Zaev kritisierte nur Stimmen zu bekommen, aber nichts für Albaner

VMRO-DPMNE MP Vedomir Gjerchev, bekannt für seinen jahrelangen Nationalismus gegen Albanische Schulen, jetzt in der Versammlung Fragen Premierminister Zoran Zaev über Albanische Rechte. In Abwesenheit von albanischen Abgeordneten fragte Djorchev Zaev, was er für Albaner getan hat, eine große Anzahl von denen in den [...] Wahlen gewählt haben.
VMRO-DPMNE MP Vedomir Gjerchev, bekannt für seinen jahrelangen Nationalismus gegen Albanische Schulen, jetzt in der Versammlung Fragen Premierminister Zoran Zaev über Albanische Rechte.
In Abwesenheit von albanischen Abgeordneten fragte Djorchev Zaev, was er für Albaner getan hat, eine große Anzahl von denen in den letzten Parlamentswahlen gewählt haben.

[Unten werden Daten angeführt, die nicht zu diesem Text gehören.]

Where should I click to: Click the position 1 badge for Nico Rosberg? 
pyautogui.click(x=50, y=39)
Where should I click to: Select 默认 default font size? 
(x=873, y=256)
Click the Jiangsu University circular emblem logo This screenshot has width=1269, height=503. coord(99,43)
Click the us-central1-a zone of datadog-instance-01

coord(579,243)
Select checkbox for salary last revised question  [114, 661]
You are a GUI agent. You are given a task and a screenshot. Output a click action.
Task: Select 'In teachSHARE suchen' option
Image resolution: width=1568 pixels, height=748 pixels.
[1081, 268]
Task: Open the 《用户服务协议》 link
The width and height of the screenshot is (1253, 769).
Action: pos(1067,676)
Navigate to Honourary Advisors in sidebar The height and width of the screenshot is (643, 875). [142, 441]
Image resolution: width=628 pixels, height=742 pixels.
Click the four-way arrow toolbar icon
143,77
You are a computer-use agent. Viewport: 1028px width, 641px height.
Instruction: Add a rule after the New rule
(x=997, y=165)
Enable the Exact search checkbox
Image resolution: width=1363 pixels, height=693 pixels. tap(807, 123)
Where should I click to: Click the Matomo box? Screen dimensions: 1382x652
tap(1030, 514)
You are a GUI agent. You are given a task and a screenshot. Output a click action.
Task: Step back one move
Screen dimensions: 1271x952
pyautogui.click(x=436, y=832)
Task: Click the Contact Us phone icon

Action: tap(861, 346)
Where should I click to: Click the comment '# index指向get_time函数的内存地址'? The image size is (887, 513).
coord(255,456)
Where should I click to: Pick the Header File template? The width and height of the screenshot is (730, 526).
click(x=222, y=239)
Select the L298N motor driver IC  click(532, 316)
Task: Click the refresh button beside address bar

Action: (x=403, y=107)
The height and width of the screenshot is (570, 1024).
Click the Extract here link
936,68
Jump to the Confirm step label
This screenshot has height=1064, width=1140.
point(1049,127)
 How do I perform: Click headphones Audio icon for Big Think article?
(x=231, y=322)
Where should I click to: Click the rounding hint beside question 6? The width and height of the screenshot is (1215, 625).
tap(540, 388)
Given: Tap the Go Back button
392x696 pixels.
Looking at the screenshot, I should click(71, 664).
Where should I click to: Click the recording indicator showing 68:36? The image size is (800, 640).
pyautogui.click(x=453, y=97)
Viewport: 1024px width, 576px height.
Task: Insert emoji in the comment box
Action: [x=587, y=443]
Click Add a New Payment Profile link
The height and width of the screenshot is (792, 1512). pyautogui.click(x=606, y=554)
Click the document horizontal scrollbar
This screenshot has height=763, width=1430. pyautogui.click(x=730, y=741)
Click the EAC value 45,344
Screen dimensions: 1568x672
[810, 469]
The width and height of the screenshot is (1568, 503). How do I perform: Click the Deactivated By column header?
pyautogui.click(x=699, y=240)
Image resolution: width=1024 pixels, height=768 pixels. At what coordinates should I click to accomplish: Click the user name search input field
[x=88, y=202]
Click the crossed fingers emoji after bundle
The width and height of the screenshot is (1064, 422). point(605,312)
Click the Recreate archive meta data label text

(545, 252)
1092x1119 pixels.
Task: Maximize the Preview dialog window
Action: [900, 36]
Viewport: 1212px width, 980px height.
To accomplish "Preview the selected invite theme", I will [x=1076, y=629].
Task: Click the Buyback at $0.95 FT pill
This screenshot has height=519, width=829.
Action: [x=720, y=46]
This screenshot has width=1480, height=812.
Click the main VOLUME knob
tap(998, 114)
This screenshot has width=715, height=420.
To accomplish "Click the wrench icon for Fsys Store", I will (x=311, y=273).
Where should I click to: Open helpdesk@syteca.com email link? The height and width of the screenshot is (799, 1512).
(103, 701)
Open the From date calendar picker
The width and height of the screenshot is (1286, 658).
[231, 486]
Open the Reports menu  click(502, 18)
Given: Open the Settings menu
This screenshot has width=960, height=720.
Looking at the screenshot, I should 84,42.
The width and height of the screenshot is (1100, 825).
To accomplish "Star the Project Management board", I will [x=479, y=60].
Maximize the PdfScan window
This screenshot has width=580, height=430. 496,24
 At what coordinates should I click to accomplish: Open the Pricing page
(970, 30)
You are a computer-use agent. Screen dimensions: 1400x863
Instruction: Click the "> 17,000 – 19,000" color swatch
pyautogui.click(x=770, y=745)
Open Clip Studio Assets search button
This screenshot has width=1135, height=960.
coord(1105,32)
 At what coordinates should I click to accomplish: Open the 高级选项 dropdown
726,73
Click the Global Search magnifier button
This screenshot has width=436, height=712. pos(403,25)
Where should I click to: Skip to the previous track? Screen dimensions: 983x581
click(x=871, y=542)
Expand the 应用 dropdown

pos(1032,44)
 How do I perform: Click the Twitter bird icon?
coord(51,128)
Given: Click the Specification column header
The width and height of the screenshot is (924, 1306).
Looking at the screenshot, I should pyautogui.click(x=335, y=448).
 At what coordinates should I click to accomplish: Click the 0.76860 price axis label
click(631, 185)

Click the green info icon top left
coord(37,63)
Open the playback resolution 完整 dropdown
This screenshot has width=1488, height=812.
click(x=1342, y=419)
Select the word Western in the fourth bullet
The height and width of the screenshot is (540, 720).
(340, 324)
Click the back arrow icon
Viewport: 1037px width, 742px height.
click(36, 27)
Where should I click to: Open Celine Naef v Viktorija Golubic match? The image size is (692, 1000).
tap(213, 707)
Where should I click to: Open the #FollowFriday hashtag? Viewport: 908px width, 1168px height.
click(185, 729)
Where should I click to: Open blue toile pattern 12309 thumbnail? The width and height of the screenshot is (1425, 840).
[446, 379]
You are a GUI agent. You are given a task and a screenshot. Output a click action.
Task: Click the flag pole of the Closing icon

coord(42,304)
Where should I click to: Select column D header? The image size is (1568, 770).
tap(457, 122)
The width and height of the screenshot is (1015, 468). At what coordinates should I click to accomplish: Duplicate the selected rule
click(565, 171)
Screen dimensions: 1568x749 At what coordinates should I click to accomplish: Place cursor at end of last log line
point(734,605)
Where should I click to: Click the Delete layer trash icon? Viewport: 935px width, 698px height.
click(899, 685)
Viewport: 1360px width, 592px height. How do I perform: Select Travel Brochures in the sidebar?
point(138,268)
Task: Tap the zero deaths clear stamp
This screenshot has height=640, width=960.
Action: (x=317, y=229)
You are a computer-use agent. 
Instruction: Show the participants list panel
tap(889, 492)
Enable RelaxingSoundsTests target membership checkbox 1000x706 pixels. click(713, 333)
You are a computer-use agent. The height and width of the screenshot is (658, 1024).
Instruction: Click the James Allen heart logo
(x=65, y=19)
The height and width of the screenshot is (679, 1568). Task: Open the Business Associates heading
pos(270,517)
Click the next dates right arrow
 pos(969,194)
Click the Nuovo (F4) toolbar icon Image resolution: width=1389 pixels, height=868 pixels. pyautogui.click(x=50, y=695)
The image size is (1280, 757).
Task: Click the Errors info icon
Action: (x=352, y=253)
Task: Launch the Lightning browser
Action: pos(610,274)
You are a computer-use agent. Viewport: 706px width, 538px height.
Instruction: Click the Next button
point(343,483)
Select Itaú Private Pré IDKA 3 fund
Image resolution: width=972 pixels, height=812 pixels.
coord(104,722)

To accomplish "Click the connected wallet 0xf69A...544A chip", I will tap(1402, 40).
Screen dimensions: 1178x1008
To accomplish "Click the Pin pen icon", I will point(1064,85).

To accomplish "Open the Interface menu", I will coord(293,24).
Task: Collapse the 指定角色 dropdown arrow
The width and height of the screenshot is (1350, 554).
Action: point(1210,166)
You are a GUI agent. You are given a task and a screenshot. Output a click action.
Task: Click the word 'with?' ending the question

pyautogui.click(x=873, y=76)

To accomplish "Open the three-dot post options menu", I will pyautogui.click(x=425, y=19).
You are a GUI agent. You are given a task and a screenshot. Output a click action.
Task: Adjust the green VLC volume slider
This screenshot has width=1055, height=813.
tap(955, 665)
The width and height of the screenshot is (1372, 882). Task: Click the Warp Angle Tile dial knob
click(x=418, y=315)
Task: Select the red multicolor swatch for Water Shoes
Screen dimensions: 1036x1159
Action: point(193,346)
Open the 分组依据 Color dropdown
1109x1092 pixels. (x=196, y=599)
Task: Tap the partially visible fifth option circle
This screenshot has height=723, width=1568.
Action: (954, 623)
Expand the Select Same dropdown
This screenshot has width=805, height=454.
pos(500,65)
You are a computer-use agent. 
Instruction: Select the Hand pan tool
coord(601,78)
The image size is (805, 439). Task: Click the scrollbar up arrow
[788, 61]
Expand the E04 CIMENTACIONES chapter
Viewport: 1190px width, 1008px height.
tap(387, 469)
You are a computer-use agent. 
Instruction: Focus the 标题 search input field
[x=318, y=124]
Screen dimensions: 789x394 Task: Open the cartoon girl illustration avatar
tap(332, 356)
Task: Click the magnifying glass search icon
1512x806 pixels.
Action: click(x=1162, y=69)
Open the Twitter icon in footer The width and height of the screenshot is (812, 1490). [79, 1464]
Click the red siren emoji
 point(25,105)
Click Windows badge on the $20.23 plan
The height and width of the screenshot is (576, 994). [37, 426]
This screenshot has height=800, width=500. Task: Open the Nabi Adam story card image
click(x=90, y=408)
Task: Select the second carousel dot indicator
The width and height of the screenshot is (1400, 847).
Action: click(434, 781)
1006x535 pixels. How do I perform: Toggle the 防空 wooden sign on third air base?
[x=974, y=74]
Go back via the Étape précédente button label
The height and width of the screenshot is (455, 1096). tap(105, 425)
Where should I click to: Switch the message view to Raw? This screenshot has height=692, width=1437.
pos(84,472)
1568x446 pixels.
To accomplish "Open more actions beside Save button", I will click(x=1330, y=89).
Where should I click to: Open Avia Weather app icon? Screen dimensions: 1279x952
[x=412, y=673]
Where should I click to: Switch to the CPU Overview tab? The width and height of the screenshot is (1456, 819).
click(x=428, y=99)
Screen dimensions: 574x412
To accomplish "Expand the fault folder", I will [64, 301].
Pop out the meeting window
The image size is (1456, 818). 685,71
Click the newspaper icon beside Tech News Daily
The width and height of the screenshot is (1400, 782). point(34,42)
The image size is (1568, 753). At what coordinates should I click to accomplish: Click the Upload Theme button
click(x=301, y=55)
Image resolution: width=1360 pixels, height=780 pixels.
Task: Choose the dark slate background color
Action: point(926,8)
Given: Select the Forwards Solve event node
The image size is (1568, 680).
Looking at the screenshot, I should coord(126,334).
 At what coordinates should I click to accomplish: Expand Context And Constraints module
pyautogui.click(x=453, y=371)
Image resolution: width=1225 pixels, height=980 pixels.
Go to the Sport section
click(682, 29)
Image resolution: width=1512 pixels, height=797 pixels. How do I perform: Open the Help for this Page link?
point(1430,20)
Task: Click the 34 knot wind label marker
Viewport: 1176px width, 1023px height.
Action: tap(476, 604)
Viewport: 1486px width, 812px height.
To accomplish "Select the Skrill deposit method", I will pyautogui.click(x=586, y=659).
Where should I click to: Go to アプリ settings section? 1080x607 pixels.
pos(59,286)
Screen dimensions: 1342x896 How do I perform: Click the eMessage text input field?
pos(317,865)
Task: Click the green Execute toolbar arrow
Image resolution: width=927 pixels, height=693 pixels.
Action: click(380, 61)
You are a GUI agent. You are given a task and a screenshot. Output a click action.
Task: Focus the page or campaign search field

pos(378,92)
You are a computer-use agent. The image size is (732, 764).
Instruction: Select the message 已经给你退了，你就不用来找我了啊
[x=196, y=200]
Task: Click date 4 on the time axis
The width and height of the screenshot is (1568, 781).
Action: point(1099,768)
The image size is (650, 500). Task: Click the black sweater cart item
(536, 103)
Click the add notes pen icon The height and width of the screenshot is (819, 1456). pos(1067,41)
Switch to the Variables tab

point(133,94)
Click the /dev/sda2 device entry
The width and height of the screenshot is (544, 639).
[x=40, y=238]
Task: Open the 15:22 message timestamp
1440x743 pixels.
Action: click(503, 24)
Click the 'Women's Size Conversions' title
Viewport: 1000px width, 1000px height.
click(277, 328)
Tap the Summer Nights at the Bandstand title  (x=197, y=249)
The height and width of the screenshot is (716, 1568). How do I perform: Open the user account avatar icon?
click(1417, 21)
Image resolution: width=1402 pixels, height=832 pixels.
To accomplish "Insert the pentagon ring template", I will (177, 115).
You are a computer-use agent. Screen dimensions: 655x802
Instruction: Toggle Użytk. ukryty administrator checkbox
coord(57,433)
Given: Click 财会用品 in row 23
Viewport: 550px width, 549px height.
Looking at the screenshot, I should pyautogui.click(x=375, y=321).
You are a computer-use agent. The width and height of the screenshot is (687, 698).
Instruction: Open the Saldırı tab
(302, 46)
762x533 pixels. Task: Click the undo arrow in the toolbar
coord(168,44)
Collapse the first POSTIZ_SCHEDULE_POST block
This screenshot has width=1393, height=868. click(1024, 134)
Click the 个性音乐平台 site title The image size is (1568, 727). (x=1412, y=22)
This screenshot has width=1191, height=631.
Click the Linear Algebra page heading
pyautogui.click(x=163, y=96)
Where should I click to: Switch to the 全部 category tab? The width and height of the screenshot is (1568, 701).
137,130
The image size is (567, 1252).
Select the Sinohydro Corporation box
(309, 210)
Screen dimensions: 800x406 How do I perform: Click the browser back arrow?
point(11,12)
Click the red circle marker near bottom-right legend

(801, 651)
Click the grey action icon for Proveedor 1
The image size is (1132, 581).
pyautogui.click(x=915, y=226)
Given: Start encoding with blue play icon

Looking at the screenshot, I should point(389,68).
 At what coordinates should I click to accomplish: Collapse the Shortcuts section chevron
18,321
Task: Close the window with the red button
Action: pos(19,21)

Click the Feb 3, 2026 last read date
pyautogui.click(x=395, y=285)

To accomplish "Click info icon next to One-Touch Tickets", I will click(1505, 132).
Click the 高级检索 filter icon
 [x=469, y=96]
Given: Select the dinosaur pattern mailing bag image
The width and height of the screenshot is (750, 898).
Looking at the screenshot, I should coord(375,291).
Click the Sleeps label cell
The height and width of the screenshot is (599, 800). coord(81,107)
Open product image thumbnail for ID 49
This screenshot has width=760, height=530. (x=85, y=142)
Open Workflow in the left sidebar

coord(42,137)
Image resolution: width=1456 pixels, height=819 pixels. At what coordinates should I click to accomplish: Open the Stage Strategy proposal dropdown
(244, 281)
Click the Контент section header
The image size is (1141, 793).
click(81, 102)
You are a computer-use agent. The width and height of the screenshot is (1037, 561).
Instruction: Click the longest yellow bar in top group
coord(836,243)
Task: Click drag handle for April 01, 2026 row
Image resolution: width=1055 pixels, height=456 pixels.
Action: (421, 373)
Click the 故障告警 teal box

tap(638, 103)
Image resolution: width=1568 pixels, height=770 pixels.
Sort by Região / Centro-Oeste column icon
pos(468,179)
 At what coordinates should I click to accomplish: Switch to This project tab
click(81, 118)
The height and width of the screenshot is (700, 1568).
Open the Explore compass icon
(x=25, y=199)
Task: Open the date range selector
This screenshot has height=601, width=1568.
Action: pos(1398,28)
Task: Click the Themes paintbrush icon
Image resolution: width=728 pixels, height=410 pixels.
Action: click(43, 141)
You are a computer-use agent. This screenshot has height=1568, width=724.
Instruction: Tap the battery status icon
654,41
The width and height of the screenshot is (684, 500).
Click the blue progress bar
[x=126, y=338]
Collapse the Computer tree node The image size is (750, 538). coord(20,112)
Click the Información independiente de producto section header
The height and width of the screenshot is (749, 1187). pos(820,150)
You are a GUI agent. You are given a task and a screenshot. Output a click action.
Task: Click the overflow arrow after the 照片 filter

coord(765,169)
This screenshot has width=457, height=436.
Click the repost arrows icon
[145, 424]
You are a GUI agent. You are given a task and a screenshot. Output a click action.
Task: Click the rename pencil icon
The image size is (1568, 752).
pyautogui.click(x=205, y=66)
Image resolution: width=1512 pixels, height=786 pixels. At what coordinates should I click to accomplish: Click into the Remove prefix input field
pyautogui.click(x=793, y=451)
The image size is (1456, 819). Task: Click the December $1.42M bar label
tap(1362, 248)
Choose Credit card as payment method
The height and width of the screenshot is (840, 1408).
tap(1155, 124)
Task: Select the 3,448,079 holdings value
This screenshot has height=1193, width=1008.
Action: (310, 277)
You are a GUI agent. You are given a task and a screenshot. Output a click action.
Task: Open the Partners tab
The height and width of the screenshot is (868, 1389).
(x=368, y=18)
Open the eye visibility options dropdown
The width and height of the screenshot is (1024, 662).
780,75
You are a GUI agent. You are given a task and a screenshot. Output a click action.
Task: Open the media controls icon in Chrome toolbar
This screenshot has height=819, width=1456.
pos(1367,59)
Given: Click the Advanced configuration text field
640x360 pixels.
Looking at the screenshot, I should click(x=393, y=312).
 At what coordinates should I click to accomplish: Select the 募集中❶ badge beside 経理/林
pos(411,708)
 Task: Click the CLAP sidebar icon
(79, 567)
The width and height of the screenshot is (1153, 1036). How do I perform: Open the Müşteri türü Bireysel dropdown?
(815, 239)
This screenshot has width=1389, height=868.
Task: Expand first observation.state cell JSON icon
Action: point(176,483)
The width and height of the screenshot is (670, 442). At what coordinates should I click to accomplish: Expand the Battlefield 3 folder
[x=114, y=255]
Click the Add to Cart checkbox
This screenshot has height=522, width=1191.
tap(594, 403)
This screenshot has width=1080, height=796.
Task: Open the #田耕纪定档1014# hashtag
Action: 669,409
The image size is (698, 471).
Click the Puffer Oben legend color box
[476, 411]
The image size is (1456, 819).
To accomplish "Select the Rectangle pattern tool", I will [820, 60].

Herr Zaev, bitte sagen Sie uns, was genau Sie für Albaner in Mazedonien getan haben? Viele haben Sie unterstützt und hatten großen Glauben, aber LSDM Verzweiflung, Sie wie Zoran Zaev und Ihre Quadres sind sehr groß. Auch in einigen Gemeinden, in denen Albaner Sie vertrauen, gibt es keine Investitionen, keine Beschäftigung, es gibt große Verzweiflung von der Politik der LSDM”, sagte Djorchev, VMRO-DPMNE Stellvertreter.
Als Djorchev fragte, begannen seine Kollegen aus der parlamentarischen Mehrheit zu lachen. Prime Minister Zaev antwortete kurz und sagte, dass die Macht das Gegenteil von VMRO getan hat und die weiße Reinigung der zusammengebauten gerichtlichen Prozesse bedacht hat.
Der erste “Die Arbeit, die wir geleistet haben, konzentriert uns auf die Rechte der Bürger. Sie sind unsere Bürger. Wir teilen sie nicht in Albaner, Roma, Türken, Mazedonien, Vlach, Serben und Bosnisch. Wir betrachten das Prinzip der Gerechtigkeit und der Gleichberechtigung in allen Sphären und den Verpflichtungen der täglichen Bürger, wie ihre gerechte Vertretung in Institutionen, die Intensität der Beschäftigung der Bürger durch Nichtregierungsethik in den letzten 10 Jahren ist viel größer. Wir übernehmen Verantwortung für Gleichheit und Vertretung in öffentlichen Institutionen”, sagte Zaev.
Neben Fragen der Gerechtigkeit berührte die Fragesitzung der Abgeordneten auch das Thema Kapitalinvestitionen, Budgetbewertung und das Referendumsthema. Über Verfassungsänderungen hatten die Abgeordneten keine Fragen für den Regierungsschrank.